Entre croissance du trafic et impératifs environnementaux, quelles transformations pour les aéroports ?

Relier les continents et assurer des liaisons intérieures rapides, tels sont les principaux atouts du transport aérien. Dans le contexte actuel du changement climatique et environnemental, ce mode de transport est toutefois critiqué pour ses émissions de gaz à effet de serre (GES), son caractère élitiste et la dimension récréative d’une partie de ses vols : une pression qui l’incite à opérer d’importantes transformations. En tant qu’infrastructure terrestre indispensable au fonctionnement du secteur, les aéroports sont au cœur de cette mutation, dans laquelle certains se sont engagés depuis plusieurs années. Claire Mazelet et Didier Wellenreiter, deux experts aéroportuaires d’Artelia, dressent un panorama des questionnements et réalisations en cours

Quelle est la situation actuelle du secteur aérien et des aéroports ?

Claire Mazelet : « Ce secteur a été bouleversé par le Covid. En 2020, la plupart des vols passagers ont été interrompus et les investissements suspendus. Aujourd’hui, ce trafic est sensiblement revenu à son niveau précrise et les investissements reprennent, mais avec une prise en compte de l’urgence climatique nettement plus marquée. Dans ce contexte, le secteur aérien n’a pas bonne presse. Pour pouvoir continuer à se développer, il doit évoluer. Cela concerne les avions, qui sont la principale source d’émissions de GES, mais également les aéroports qui doivent se montrer vertueux en termes d’environnement. Aujourd’hui, la décarbonation est un sujet central pour tous les acteurs du secteur. »


Didier Wellenreiter : « Cette reprise mondiale du trafic de passagers est particulièrement marquée en Asie et au Moyen-Orient[1] où les catégories aisées, qui aspirent à voyager, gagnent en importance. En Europe, la situation est plus nuancée, car la volonté de réduire l’empreinte carbone du transport incite les autorités et les entreprises à privilégier le train pour les déplacements intérieurs. L’augmentation du fret aérien est un autre sujet très important, porté par la mondialisation des échanges et l’essor massif du commerce en ligne, dit « dématérialisé ».

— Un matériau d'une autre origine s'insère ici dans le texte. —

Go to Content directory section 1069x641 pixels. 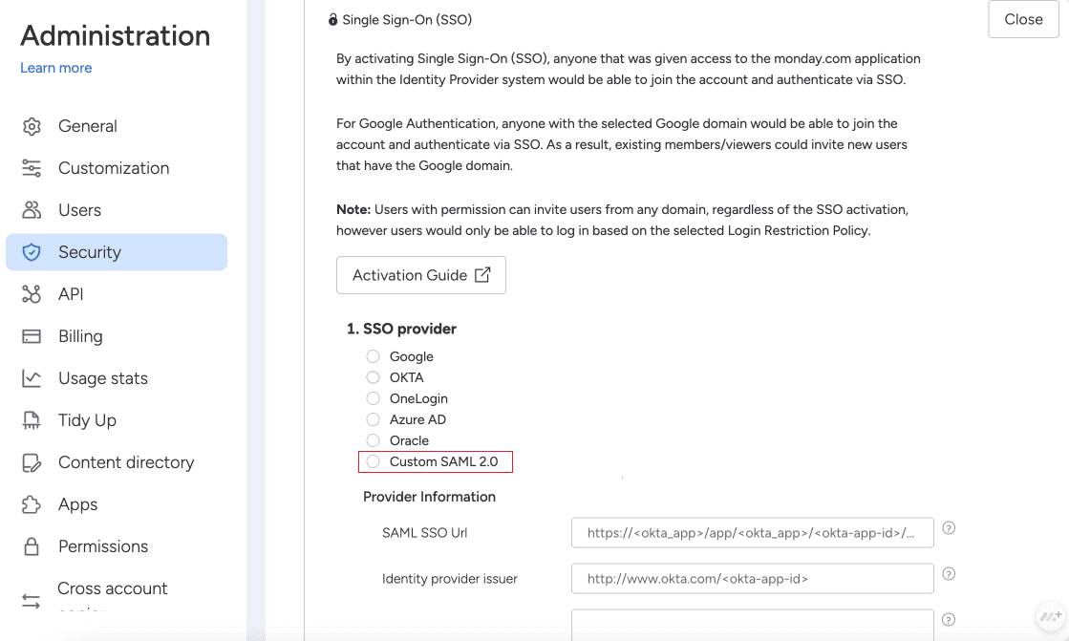coord(125,462)
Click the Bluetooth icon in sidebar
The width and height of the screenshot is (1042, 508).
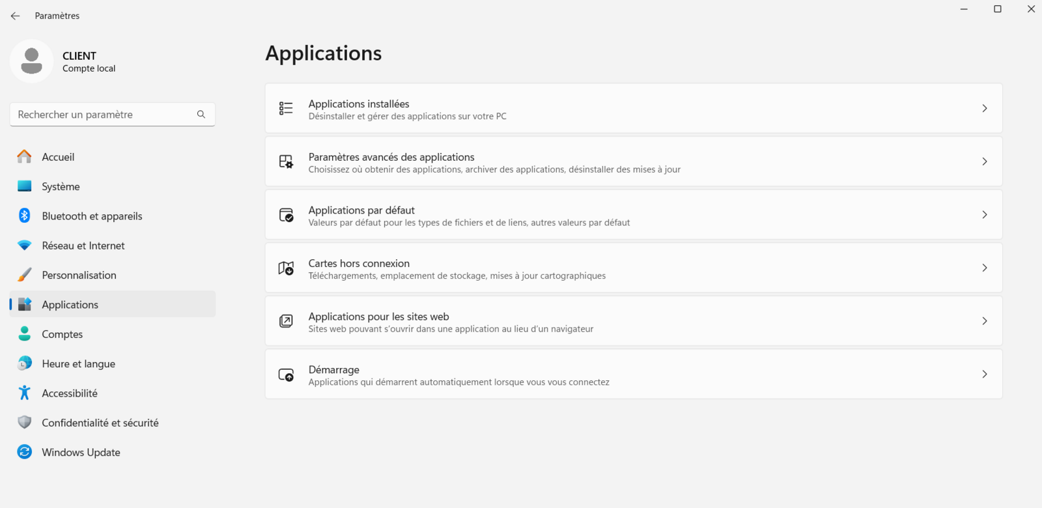(25, 216)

Le retour du trafic au niveau de 2019 a été plus rapide que prévu et la croissance devrait se poursuivre d’après certaines projections. C’est à la fois une source de satisfaction et de préoccupations pour les opérateurs d’aéroports qui doivent s’adapter en lançant différentes opérations de renouvellement et modernisation d’installations, d’optimisation et d’extension des capacités d’accueil, et d’actions en faveur de la décarbonation de la construction et de l’exploitation. »

[1] Dans un CP de janvier 2024, l’IATA (International Air Transport Association), indique que le niveau total de passagers-kilomètres-payants (mondial) est revenu à 99,6 % du niveau de 2019, avec un dynamisme particulièrement fort des vols intérieurs (boostés par la Chine). L’Asie-Pacifique joue un rôle moteur.

Comment accueillir plus de voyageurs, dans de meilleures conditions, tout en réduisant l’empreinte carbone et environnementale de l’aéroport ?

Claire Mazelet : « Les aéroports sont des infrastructures très complexes qui regroupent des pistes et postes de stationnement pour les avions, des terminaux passagers, des zones logistiques, des installations énergétiques, de nombreuses voiries, souvent des connexions ferroviaires, beaucoup d’espaces verts… Il y a donc une grande variété d’installations, une dimension fonctionnelle et technique très importante, avec un impératif central de sécurité. Améliorer cette fonctionnalité a toujours fait l’objet d’investissements et nous intervenons depuis des années dans ces différents domaines techniques aux côtés des aéroports, dès la phase de planification des projets et jusqu’au pilotage des travaux. Nous accompagnons par exemple de longue date l’aéroport de Copenhague et avons participé à ses transformations successives (extension de terminaux, modernisation d’installations, drainage des pistes…).

Aujourd’hui, avec la reprise du trafic et l’urgence climatique, l’amélioration de cette fonctionnalité s’inscrit dans une ambition de durabilité qui nous oblige à repenser nos manières de concevoir et de réaliser ces aménagements. Beaucoup d’opérateurs d’aéroports adoptent une démarche environnementale très volontaire dans une optique de neutralité carbone à l’horizon 2030-2050, en s’aidant notamment de la certification ACA (Airport Carbon Accreditation). C’est le cas d’ADP (Paris Aéroport) qui a élaboré un programme très ambitieux pour ses plateformes Charles de Gaulle et Orly (nouvelles sources d’énergie, optimisation du roulage des avions, connexion multimodale…). Nous l’avons accompagné lors de la certification HQE (haute qualité environnementale) de Paris-Orly et nous aidons d’autres plateformes dans ces processus de bilan carbone, de règlementation et de labélisation environnementale. »

Quels sont les principaux leviers mis en œuvre pour améliorer le bilan carbone d’un aéroport ?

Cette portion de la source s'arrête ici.